Objectives: To examine the time course of central and peripheral neurochemical effects of sertraline (SER) in non-human primates.
Methods: SER (20 mg/kg, p.o.) or placebo were administered daily for 4 weeks to two groups of six young adult male rhesus monkeys. Both groups received placebo during a 3-week baseline lead-in period and for 6 weeks after discontinuation. Blood and cisternal cerebrospinal fluid (cCSF) samples were obtained on days -21, -14, -7, 0, +3, +7, +14, +21, +28, +35 and +70.
Results: In animals receiving SER, mean (+/-SD) levels of cCSF serotonin (5-HT) increased from 38.6+/-9.0 pg/ml at baseline to 128+/-46.4 pg/ml during treatment (paired t=4.17, P=0.014). Concentrations of cCSF 5-HT were 290% of baseline on day 0 (+3 h), ranged from 260% to 436% of baseline during treatment, and returned to baseline 7 days after discontinuation. Levels of cCSF 5-hydroxyindoleacetic acid declined to 51+/-2.0% of baseline by day +3 and remained at similarly reduced levels during treatment. Plasma drug levels and decrements in platelet 5-HT were similar to those seen in patients.

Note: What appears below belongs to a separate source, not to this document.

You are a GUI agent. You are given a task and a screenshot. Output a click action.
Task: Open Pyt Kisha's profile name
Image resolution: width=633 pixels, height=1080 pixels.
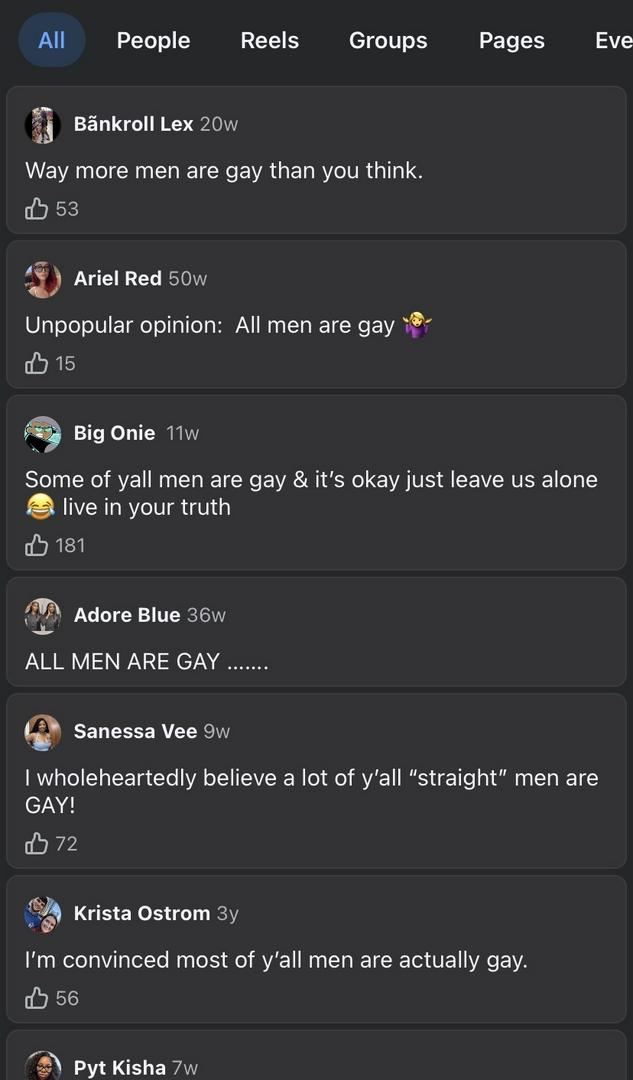120,1067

Conclusions: SER rapidly and substantially increases cCSF levels of 5-HT in primates, the extent of elevation is relatively constant during prolonged administration, and values return to baseline shortly after discontinuation. The results suggest that response latency for SSRIs in depression is not due to gradually increasing brain extracellular fluid 5-HT levels and tend not to support theories that posit SSRI response latency as being due to autoreceptor desensitization, transporter downregulation, or drug accumulation.